▶ **WORK TASK**:
Down to the final line, print each entry exactly.
─── PROVIDED INFORMATION ───
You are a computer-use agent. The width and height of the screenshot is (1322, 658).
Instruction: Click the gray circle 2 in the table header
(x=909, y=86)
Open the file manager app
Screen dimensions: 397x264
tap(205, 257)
───
▶ **ANSWER FOR THIS EXERCISE**:
You are a computer-use agent. The width and height of the screenshot is (1322, 658).
Instruction: Click the gray circle 2 in the table header
(x=909, y=86)
Open the file manager app
Screen dimensions: 397x264
tap(205, 257)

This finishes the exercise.